DeadAt0m / ActiveSparseShifts-PyTorch

Implementation of Sparse Shift Layer and Active Shift Layer (3D, 4D, 5D tensors) for PyTorch(CPU,GPU)
34 stars 4 forks source link

Experiments on mobileNet,shuffleNet an so on #2

Closed duduheihei closed 4 years ago

duduheihei commented 4 years ago

Thanks for sharing the implementation of SSL (Sparse Shift Layer). However, I have not found any model constructed from SSL. I want to ask a question: can SSL be easily applied to some classic models such as mobileNet and shuffleNet? Or can you provide some models constructed from SSL and show satisfactory result?

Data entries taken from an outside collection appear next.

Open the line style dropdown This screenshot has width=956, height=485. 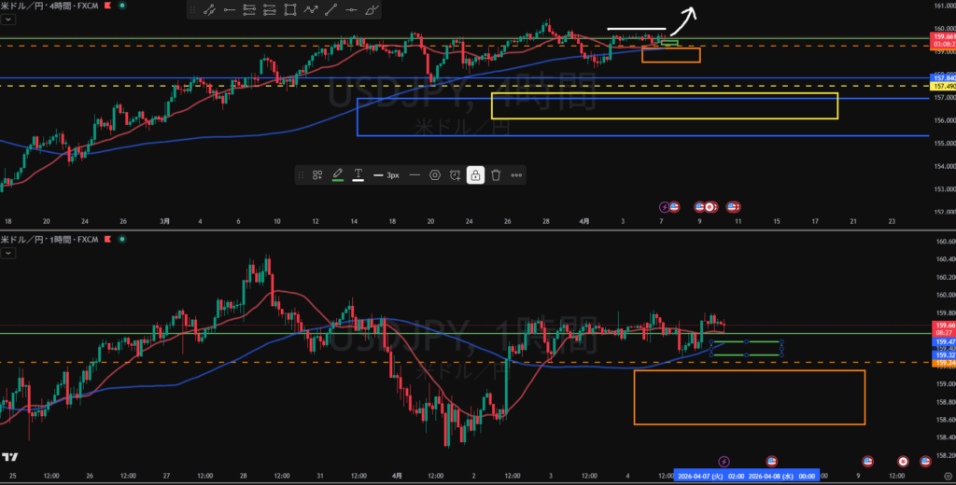[x=414, y=174]
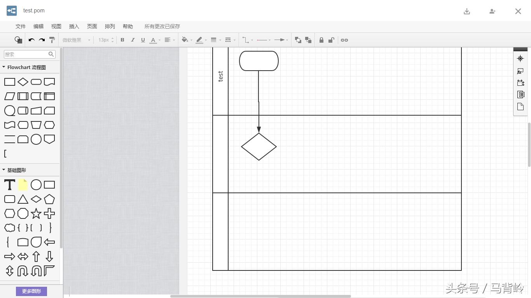531x298 pixels.
Task: Open the fill color bucket picker
Action: click(185, 40)

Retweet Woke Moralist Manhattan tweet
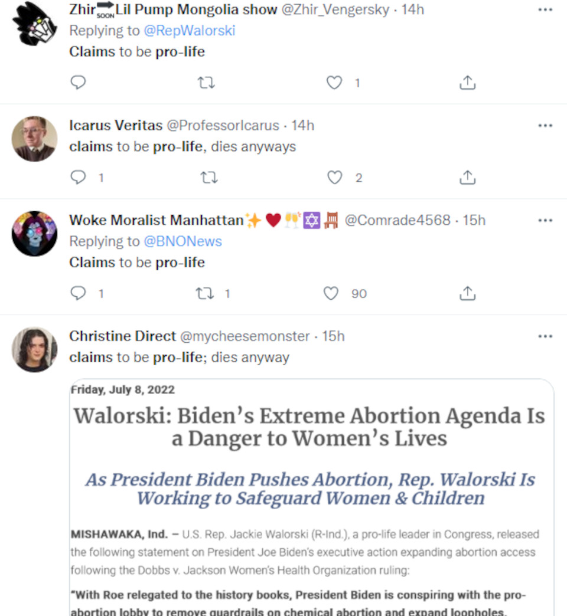[205, 293]
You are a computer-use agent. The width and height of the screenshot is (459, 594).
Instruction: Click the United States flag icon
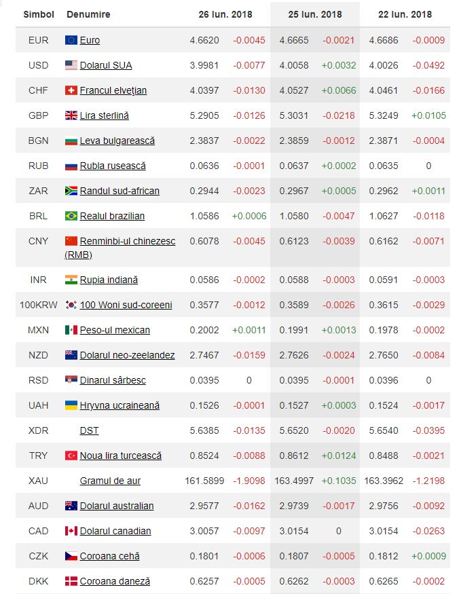(71, 65)
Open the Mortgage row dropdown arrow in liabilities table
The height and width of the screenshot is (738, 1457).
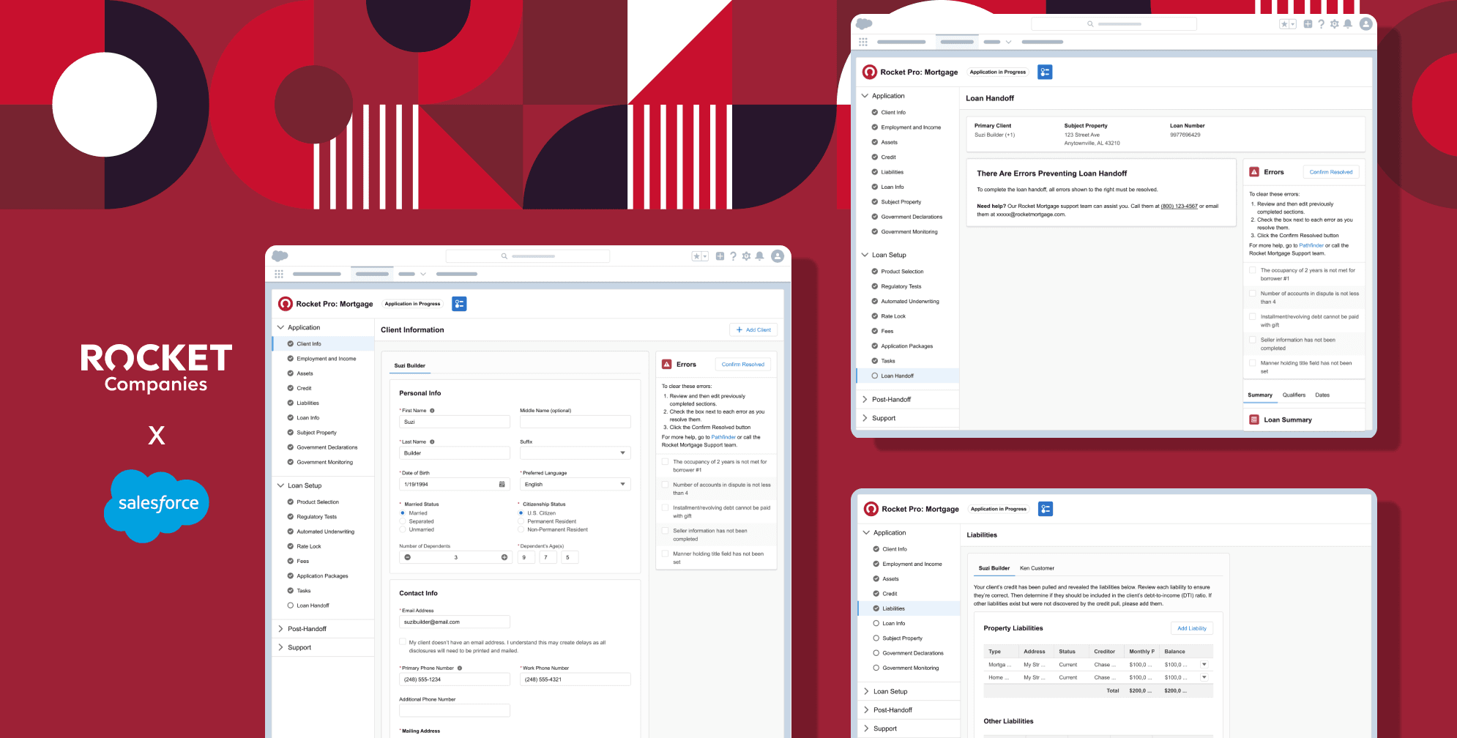click(x=1204, y=665)
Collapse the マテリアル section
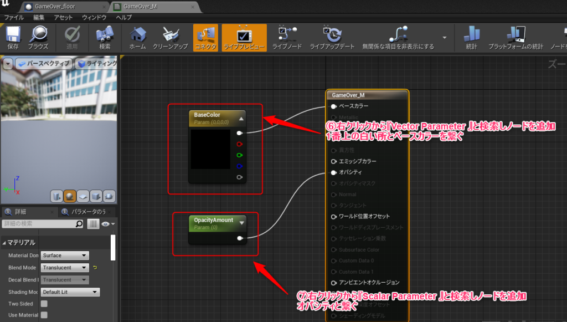Viewport: 567px width, 322px height. pyautogui.click(x=5, y=243)
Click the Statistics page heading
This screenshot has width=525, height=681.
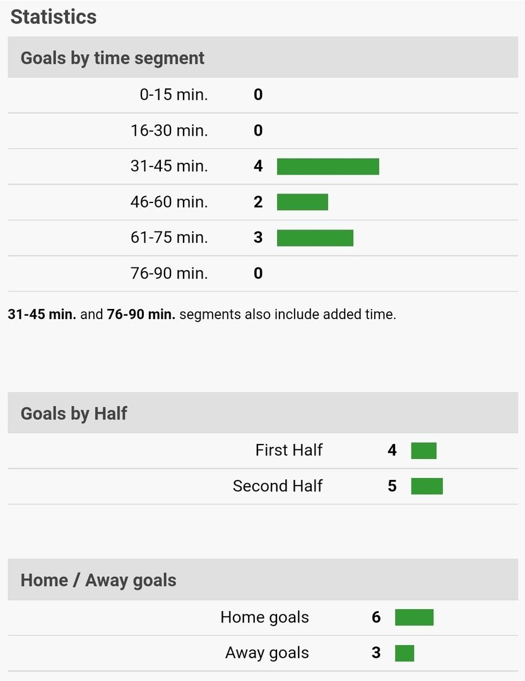pyautogui.click(x=54, y=17)
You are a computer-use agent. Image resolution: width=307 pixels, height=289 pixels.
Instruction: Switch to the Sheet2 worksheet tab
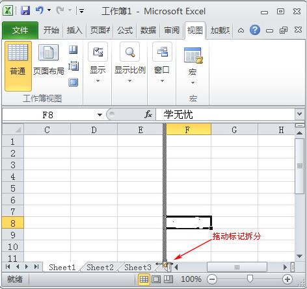100,268
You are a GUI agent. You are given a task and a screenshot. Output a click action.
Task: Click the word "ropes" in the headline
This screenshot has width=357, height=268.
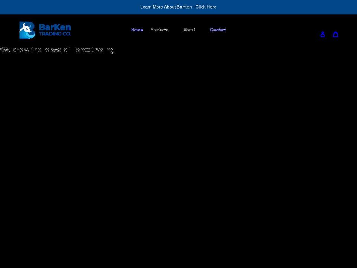[53, 50]
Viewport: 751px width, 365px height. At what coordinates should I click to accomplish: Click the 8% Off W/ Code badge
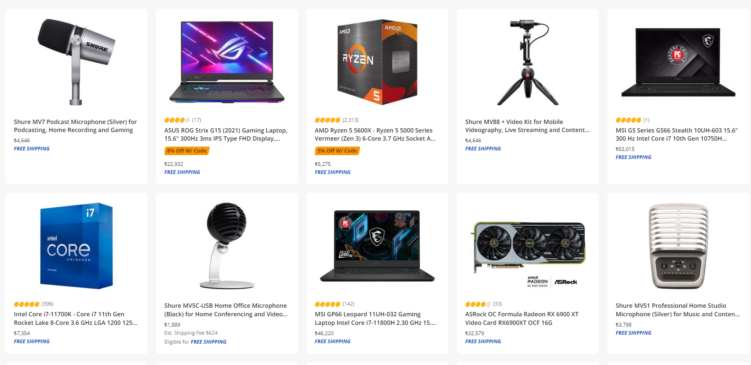coord(187,151)
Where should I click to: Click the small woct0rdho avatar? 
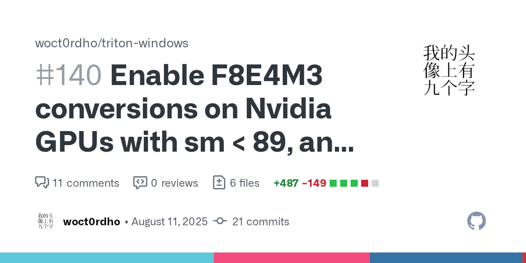[x=46, y=221]
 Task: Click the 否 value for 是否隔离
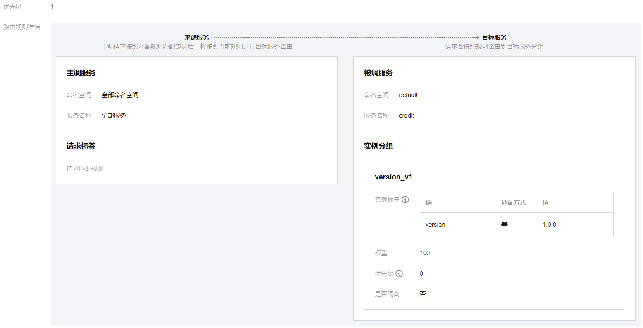click(x=423, y=294)
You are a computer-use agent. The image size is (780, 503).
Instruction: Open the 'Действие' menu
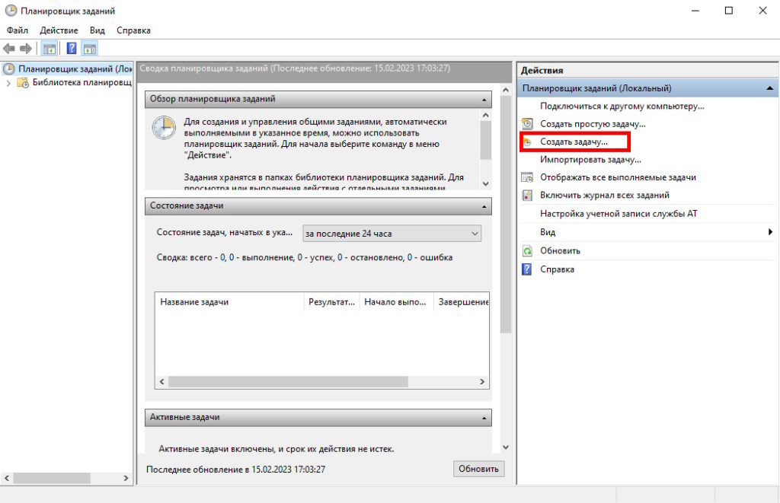coord(59,30)
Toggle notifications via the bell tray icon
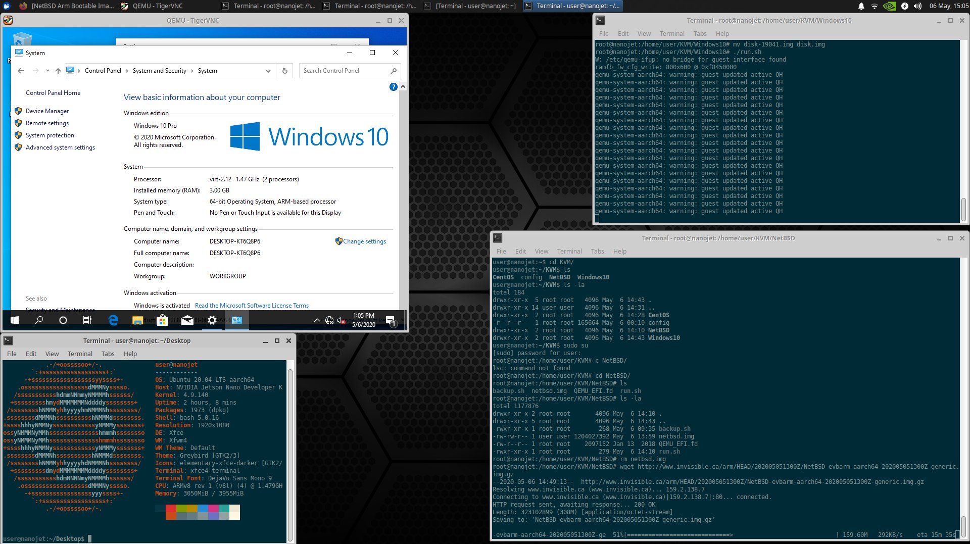This screenshot has height=544, width=970. pos(861,6)
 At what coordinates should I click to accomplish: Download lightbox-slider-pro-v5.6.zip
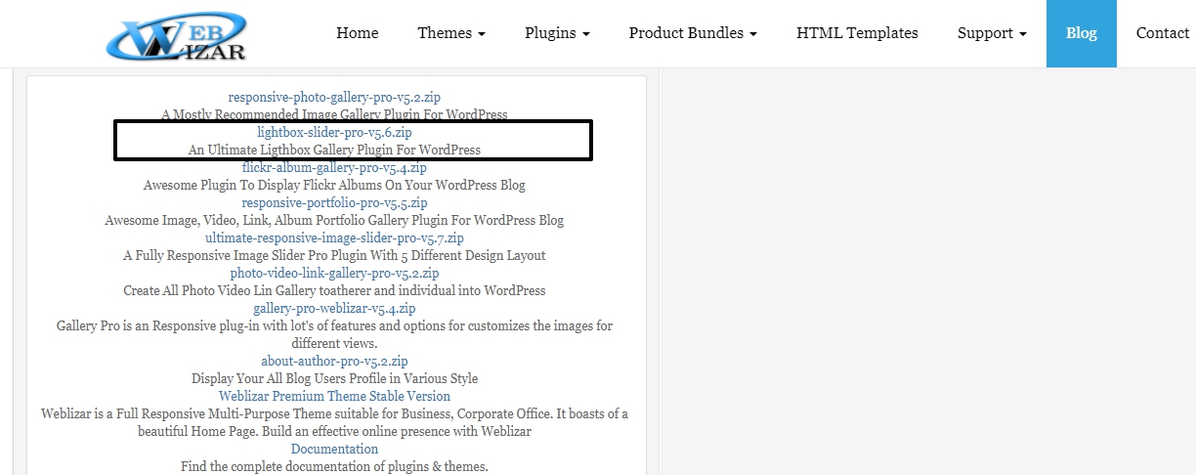coord(334,132)
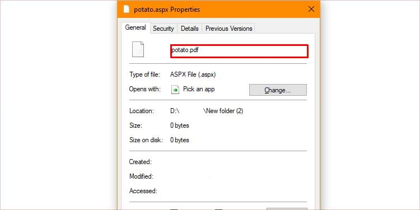Click the Type of file label
The height and width of the screenshot is (210, 420).
144,74
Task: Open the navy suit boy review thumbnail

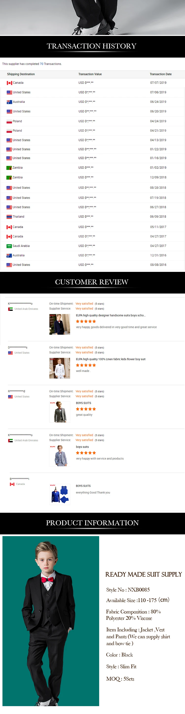Action: [x=60, y=324]
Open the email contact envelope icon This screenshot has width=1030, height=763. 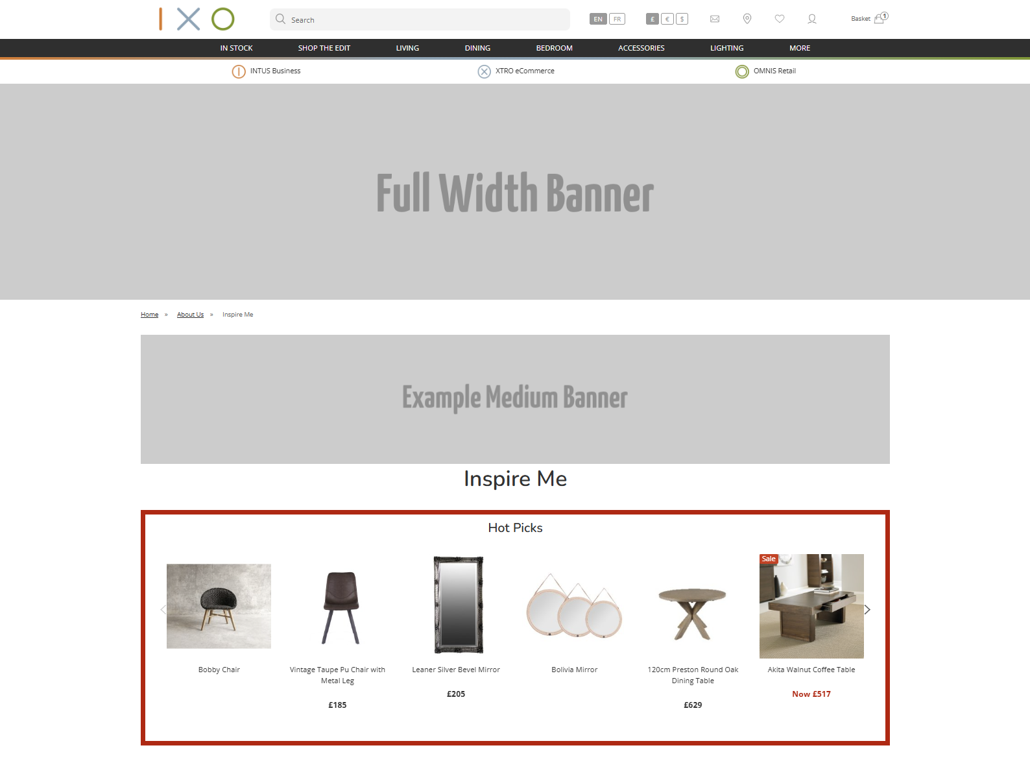[715, 19]
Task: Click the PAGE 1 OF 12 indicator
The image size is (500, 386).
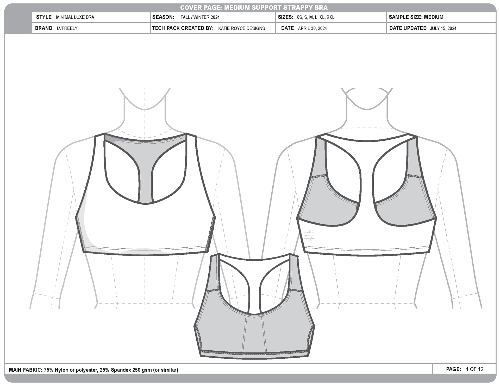Action: (464, 369)
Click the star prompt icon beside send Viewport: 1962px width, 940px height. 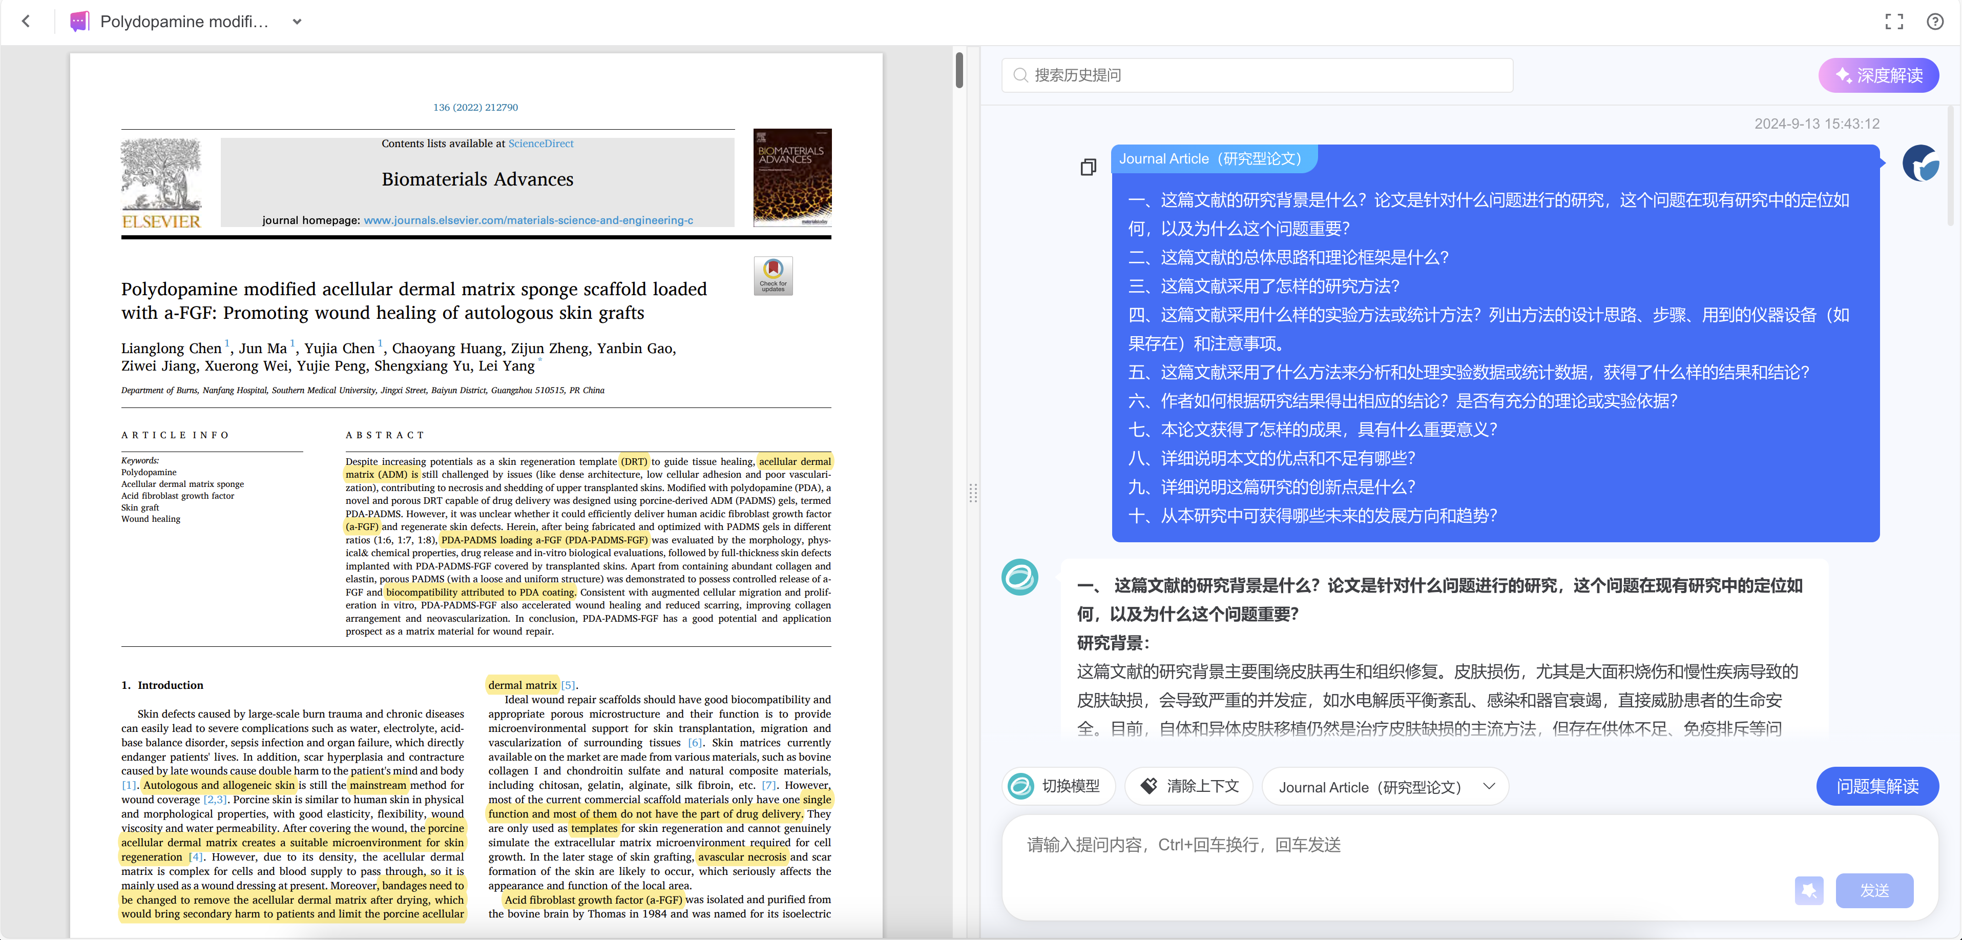[1808, 890]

DeadAt0m commented 4 years ago

Thank you for interest for this repo.

1) I am not the author of the article, I just implement it for my own purposes. 2) Yes, it can be easily applied to any architecture, containing the depth-wise convolutions(like those you mentioned): MobileNetV1 example: a) Let's take random implementation b) Find declaration of depth-wise convolution layer and replace it on Shift2D(inp, init_stride=3, <other args if needed>) and that's all

3) Unfortunately, I cannot provide models with results of successful applying of SSL(causes it belongs to company where I am working). However, creating those examples still in TODO list and when I will have time I add it

Anyway I will glad for any contribution to this repo, Thank you!

duduheihei commented 4 years ago

Got it. Thanks a lot! And I will do some experiments on MobileNetV2 and ShuffleNet and discuss the results here.

duduheihei commented 4 years ago

I have replaced 3x3 conv layers in mobileNetV2 with ShiftLayer, and the precision is obviously lower than original model. I try to set different params of Shift Layer such as init_stride and active_flag and get slightly better results. However there is still a significant gap between the "shifted mobileNetV2" and the original model. Could you provide some advices for this problem?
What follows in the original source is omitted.